PROBLEM REQUIREMENTS: Under this task are some entries; return every one of them exactly.

SOURCE DATA:
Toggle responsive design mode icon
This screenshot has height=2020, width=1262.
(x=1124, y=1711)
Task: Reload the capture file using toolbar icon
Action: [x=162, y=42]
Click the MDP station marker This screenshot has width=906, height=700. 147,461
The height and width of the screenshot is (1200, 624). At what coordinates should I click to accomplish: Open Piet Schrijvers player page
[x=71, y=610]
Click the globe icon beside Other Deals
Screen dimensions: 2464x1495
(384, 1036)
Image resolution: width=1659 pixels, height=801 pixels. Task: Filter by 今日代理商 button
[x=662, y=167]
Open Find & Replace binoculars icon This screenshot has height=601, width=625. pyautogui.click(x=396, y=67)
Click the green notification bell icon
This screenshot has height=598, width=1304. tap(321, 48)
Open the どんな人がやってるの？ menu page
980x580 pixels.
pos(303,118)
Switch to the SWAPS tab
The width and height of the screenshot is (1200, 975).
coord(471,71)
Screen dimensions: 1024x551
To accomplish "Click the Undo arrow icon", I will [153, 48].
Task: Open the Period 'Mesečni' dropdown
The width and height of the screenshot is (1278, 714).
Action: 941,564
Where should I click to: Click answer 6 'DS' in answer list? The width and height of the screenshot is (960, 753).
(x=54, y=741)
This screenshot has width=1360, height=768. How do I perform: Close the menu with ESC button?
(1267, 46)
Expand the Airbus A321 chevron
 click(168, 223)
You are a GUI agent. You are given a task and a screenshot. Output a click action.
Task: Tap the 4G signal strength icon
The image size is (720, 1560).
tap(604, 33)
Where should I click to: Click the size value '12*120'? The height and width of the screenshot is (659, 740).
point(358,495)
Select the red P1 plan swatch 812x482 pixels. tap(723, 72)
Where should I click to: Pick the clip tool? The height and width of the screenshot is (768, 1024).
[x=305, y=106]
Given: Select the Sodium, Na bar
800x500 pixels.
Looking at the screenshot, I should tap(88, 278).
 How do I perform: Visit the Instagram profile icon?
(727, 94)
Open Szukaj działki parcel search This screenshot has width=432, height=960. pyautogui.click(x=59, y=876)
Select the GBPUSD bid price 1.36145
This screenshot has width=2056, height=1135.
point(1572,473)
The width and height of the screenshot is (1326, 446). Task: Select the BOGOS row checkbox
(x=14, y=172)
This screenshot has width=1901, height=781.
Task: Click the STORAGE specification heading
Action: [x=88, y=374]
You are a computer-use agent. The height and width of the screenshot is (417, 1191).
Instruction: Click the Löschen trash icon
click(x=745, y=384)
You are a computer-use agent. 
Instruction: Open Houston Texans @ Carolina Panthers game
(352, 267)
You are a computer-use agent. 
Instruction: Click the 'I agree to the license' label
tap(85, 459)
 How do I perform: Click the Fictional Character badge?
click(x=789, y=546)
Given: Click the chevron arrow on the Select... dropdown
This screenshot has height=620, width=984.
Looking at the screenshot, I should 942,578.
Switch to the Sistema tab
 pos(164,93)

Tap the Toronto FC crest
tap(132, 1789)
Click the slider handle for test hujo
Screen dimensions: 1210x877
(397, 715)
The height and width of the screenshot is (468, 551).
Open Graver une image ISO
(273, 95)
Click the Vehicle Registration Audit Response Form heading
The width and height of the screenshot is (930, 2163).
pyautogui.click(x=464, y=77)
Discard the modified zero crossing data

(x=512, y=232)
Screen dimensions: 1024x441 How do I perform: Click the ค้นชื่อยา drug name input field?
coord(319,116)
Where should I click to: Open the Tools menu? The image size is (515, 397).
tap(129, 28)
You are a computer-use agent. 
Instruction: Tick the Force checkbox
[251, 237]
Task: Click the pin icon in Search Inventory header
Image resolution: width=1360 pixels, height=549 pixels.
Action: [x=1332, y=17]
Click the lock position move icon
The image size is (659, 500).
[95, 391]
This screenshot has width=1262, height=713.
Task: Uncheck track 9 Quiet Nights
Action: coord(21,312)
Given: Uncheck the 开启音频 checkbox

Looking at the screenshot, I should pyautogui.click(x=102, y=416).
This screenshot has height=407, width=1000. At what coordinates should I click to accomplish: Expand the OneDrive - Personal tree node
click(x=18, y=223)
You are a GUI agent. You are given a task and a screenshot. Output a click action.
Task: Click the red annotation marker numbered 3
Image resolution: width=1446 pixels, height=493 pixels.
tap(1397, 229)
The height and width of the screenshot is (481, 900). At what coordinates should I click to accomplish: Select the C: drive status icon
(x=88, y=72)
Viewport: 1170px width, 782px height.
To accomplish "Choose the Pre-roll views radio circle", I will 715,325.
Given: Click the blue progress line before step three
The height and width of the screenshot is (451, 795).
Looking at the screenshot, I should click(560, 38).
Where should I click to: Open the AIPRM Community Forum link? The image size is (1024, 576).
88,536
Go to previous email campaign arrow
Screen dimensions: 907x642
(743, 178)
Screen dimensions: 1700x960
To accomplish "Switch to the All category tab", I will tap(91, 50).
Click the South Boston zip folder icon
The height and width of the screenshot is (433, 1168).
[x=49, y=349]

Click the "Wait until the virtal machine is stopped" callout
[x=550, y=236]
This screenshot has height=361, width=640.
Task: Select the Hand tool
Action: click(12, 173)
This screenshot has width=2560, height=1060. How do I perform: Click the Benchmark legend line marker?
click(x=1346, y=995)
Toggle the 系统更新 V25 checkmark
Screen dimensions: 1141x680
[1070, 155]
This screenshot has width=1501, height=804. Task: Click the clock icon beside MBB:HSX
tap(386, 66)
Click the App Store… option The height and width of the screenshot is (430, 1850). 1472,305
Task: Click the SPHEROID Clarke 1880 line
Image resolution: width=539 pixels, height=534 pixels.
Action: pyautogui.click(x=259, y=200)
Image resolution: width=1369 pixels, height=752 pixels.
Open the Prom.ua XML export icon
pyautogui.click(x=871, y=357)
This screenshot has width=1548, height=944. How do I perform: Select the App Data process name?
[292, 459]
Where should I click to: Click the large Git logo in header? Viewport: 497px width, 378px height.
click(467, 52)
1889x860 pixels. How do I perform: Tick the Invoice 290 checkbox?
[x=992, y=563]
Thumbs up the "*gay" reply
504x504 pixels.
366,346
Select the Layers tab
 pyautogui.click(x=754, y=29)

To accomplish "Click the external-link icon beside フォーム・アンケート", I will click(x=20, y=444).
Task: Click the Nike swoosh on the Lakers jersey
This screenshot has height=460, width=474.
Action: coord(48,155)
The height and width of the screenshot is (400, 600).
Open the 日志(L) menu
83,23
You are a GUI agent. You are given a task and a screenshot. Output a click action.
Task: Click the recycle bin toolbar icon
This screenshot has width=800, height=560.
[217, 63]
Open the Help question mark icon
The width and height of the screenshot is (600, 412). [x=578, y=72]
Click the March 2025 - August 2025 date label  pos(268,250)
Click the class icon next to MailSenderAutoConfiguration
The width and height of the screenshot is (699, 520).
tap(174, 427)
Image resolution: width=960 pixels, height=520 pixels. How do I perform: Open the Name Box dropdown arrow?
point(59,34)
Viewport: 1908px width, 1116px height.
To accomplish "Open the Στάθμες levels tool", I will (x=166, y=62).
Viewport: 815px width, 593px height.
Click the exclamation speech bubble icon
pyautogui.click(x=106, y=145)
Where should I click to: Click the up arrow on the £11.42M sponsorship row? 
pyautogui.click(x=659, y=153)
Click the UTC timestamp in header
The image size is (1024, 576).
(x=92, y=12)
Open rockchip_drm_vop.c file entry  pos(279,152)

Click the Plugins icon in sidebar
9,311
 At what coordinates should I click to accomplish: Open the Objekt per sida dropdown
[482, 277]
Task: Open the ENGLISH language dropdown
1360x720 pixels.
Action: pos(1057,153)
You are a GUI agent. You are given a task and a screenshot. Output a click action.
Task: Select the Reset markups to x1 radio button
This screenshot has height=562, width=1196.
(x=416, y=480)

REPLY TO THE TASK:
Toggle responsive design mode icon
This screenshot has height=2020, width=1262.
(x=1124, y=1711)
Task: Reload the capture file using toolbar icon
Action: [x=162, y=42]
Click the MDP station marker This screenshot has width=906, height=700. 147,461
The height and width of the screenshot is (1200, 624). At what coordinates should I click to accomplish: Open Piet Schrijvers player page
[x=71, y=610]
Click the globe icon beside Other Deals
Screen dimensions: 2464x1495
(384, 1036)
Image resolution: width=1659 pixels, height=801 pixels. Task: Filter by 今日代理商 button
[x=662, y=167]
Open Find & Replace binoculars icon This screenshot has height=601, width=625. pyautogui.click(x=396, y=67)
Click the green notification bell icon
This screenshot has height=598, width=1304. tap(321, 48)
Open the どんな人がやってるの？ menu page
980x580 pixels.
pos(303,118)
Switch to the SWAPS tab
The width and height of the screenshot is (1200, 975).
coord(471,71)
Screen dimensions: 1024x551
To accomplish "Click the Undo arrow icon", I will [153, 48].
Task: Open the Period 'Mesečni' dropdown
The width and height of the screenshot is (1278, 714).
Action: 941,564
Where should I click to: Click answer 6 'DS' in answer list? The width and height of the screenshot is (960, 753).
(x=54, y=741)
This screenshot has width=1360, height=768. How do I perform: Close the menu with ESC button?
(1267, 46)
Expand the Airbus A321 chevron
 click(168, 223)
You are a GUI agent. You are given a task and a screenshot. Output a click action.
Task: Tap the 4G signal strength icon
The image size is (720, 1560).
tap(604, 33)
Where should I click to: Click the size value '12*120'? The height and width of the screenshot is (659, 740).
point(358,495)
Select the red P1 plan swatch 812x482 pixels. tap(723, 72)
Where should I click to: Pick the clip tool? The height and width of the screenshot is (768, 1024).
[x=305, y=106]
Given: Select the Sodium, Na bar
800x500 pixels.
Looking at the screenshot, I should tap(88, 278).
 How do I perform: Visit the Instagram profile icon?
(727, 94)
Open Szukaj działki parcel search This screenshot has width=432, height=960. pyautogui.click(x=59, y=876)
Select the GBPUSD bid price 1.36145
This screenshot has width=2056, height=1135.
point(1572,473)
The width and height of the screenshot is (1326, 446). Task: Select the BOGOS row checkbox
(x=14, y=172)
This screenshot has width=1901, height=781.
Task: Click the STORAGE specification heading
Action: [x=88, y=374]
You are a computer-use agent. The height and width of the screenshot is (417, 1191).
Instruction: Click the Löschen trash icon
click(x=745, y=384)
You are a computer-use agent. 
Instruction: Open Houston Texans @ Carolina Panthers game
(352, 267)
You are a computer-use agent. 
Instruction: Click the 'I agree to the license' label
tap(85, 459)
 How do I perform: Click the Fictional Character badge?
click(x=789, y=546)
Given: Click the chevron arrow on the Select... dropdown
This screenshot has height=620, width=984.
Looking at the screenshot, I should 942,578.
Switch to the Sistema tab
 pos(164,93)

Tap the Toronto FC crest
tap(132, 1789)
Click the slider handle for test hujo
Screen dimensions: 1210x877
(397, 715)
The height and width of the screenshot is (468, 551).
Open Graver une image ISO
(273, 95)
Click the Vehicle Registration Audit Response Form heading
The width and height of the screenshot is (930, 2163).
pyautogui.click(x=464, y=77)
Discard the modified zero crossing data

(x=512, y=232)
Screen dimensions: 1024x441 How do I perform: Click the ค้นชื่อยา drug name input field?
coord(319,116)
Where should I click to: Open the Tools menu? The image size is (515, 397).
tap(129, 28)
You are a computer-use agent. 
Instruction: Tick the Force checkbox
[251, 237]
Task: Click the pin icon in Search Inventory header
Image resolution: width=1360 pixels, height=549 pixels.
Action: [x=1332, y=17]
Click the lock position move icon
The image size is (659, 500).
[95, 391]
This screenshot has width=1262, height=713.
Task: Uncheck track 9 Quiet Nights
Action: coord(21,312)
Given: Uncheck the 开启音频 checkbox

Looking at the screenshot, I should pyautogui.click(x=102, y=416).
This screenshot has height=407, width=1000. At what coordinates should I click to accomplish: Expand the OneDrive - Personal tree node
click(x=18, y=223)
You are a GUI agent. You are given a task and a screenshot. Output a click action.
Task: Click the red annotation marker numbered 3
Image resolution: width=1446 pixels, height=493 pixels.
tap(1397, 229)
The height and width of the screenshot is (481, 900). At what coordinates should I click to accomplish: Select the C: drive status icon
(x=88, y=72)
Viewport: 1170px width, 782px height.
To accomplish "Choose the Pre-roll views radio circle", I will 715,325.
Given: Click the blue progress line before step three
The height and width of the screenshot is (451, 795).
Looking at the screenshot, I should click(560, 38).
Where should I click to: Open the AIPRM Community Forum link? The image size is (1024, 576).
88,536
Go to previous email campaign arrow
Screen dimensions: 907x642
(743, 178)
Screen dimensions: 1700x960
To accomplish "Switch to the All category tab", I will tap(91, 50).
Click the South Boston zip folder icon
The height and width of the screenshot is (433, 1168).
[x=49, y=349]

Click the "Wait until the virtal machine is stopped" callout
[x=550, y=236]
This screenshot has height=361, width=640.
Task: Select the Hand tool
Action: click(12, 173)
This screenshot has width=2560, height=1060. How do I perform: Click the Benchmark legend line marker?
click(x=1346, y=995)
Toggle the 系统更新 V25 checkmark
Screen dimensions: 1141x680
[1070, 155]
This screenshot has width=1501, height=804. Task: Click the clock icon beside MBB:HSX
tap(386, 66)
Click the App Store… option The height and width of the screenshot is (430, 1850). 1472,305
Task: Click the SPHEROID Clarke 1880 line
Image resolution: width=539 pixels, height=534 pixels.
Action: pyautogui.click(x=259, y=200)
Image resolution: width=1369 pixels, height=752 pixels.
Open the Prom.ua XML export icon
pyautogui.click(x=871, y=357)
This screenshot has width=1548, height=944. How do I perform: Select the App Data process name?
[292, 459]
Where should I click to: Click the large Git logo in header? Viewport: 497px width, 378px height.
click(467, 52)
1889x860 pixels. How do I perform: Tick the Invoice 290 checkbox?
[x=992, y=563]
Thumbs up the "*gay" reply
504x504 pixels.
366,346
Select the Layers tab
 pyautogui.click(x=754, y=29)

To accomplish "Click the external-link icon beside フォーム・アンケート", I will click(x=20, y=444).
Task: Click the Nike swoosh on the Lakers jersey
This screenshot has height=460, width=474.
Action: coord(48,155)
The height and width of the screenshot is (400, 600).
Open the 日志(L) menu
83,23
You are a GUI agent. You are given a task and a screenshot. Output a click action.
Task: Click the recycle bin toolbar icon
This screenshot has width=800, height=560.
[217, 63]
Open the Help question mark icon
The width and height of the screenshot is (600, 412). [x=578, y=72]
Click the March 2025 - August 2025 date label  pos(268,250)
Click the class icon next to MailSenderAutoConfiguration
The width and height of the screenshot is (699, 520).
tap(174, 427)
Image resolution: width=960 pixels, height=520 pixels. How do I perform: Open the Name Box dropdown arrow?
point(59,34)
Viewport: 1908px width, 1116px height.
To accomplish "Open the Στάθμες levels tool", I will (x=166, y=62).
Viewport: 815px width, 593px height.
Click the exclamation speech bubble icon
pyautogui.click(x=106, y=145)
Where should I click to: Click the up arrow on the £11.42M sponsorship row? 
pyautogui.click(x=659, y=153)
Click the UTC timestamp in header
The image size is (1024, 576).
(x=92, y=12)
Open rockchip_drm_vop.c file entry  pos(279,152)

Click the Plugins icon in sidebar
9,311
 At what coordinates should I click to accomplish: Open the Objekt per sida dropdown
[482, 277]
Task: Open the ENGLISH language dropdown
1360x720 pixels.
Action: pos(1057,153)
You are a GUI agent. You are given a task and a screenshot. Output a click action.
Task: Select the Reset markups to x1 radio button
This screenshot has height=562, width=1196.
(x=416, y=480)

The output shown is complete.